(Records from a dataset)

^^^^^^^^^^^^^^^^

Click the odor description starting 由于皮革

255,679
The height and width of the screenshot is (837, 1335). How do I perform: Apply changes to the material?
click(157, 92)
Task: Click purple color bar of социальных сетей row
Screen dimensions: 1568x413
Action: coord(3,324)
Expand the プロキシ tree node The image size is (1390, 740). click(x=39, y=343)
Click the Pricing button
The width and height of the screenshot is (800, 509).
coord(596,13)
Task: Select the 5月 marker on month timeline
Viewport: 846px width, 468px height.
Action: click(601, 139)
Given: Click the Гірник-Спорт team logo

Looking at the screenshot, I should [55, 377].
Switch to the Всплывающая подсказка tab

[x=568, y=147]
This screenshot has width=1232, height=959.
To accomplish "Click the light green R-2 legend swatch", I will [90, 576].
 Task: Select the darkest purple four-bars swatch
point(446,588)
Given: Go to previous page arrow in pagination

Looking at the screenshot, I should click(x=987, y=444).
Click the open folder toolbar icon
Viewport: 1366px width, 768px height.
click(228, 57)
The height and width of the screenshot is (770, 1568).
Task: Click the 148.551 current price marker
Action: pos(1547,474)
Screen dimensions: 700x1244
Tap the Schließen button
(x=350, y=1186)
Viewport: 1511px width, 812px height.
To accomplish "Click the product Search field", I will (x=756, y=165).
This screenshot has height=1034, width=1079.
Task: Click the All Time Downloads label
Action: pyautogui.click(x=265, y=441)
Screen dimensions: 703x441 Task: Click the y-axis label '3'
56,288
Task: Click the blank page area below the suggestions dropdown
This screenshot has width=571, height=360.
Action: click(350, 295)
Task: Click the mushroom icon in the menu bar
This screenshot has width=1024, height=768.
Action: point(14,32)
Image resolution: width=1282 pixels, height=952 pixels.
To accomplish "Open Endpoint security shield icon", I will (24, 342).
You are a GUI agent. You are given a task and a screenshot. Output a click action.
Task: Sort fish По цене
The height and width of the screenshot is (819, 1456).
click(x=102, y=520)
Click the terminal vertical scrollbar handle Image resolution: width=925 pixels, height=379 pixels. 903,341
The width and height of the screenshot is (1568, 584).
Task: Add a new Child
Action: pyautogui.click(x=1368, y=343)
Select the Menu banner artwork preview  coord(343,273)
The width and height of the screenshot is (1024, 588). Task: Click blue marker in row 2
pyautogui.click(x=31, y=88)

^^^^^^^^^^^^^^^^

Exercise requirements: Each line, beginning at the one that contains "Screen dimensions: 700x1244" and continuing through the end of the records, must be written out exactly, first and last included.

Exercise output:
Screen dimensions: 700x1244
Tap the Schließen button
(x=350, y=1186)
Viewport: 1511px width, 812px height.
To accomplish "Click the product Search field", I will (x=756, y=165).
This screenshot has height=1034, width=1079.
Task: Click the All Time Downloads label
Action: pyautogui.click(x=265, y=441)
Screen dimensions: 703x441 Task: Click the y-axis label '3'
56,288
Task: Click the blank page area below the suggestions dropdown
This screenshot has width=571, height=360.
Action: click(350, 295)
Task: Click the mushroom icon in the menu bar
This screenshot has width=1024, height=768.
Action: point(14,32)
Image resolution: width=1282 pixels, height=952 pixels.
To accomplish "Open Endpoint security shield icon", I will (24, 342).
You are a GUI agent. You are given a task and a screenshot. Output a click action.
Task: Sort fish По цене
The height and width of the screenshot is (819, 1456).
click(x=102, y=520)
Click the terminal vertical scrollbar handle Image resolution: width=925 pixels, height=379 pixels. 903,341
The width and height of the screenshot is (1568, 584).
Task: Add a new Child
Action: pyautogui.click(x=1368, y=343)
Select the Menu banner artwork preview  coord(343,273)
The width and height of the screenshot is (1024, 588). Task: Click blue marker in row 2
pyautogui.click(x=31, y=88)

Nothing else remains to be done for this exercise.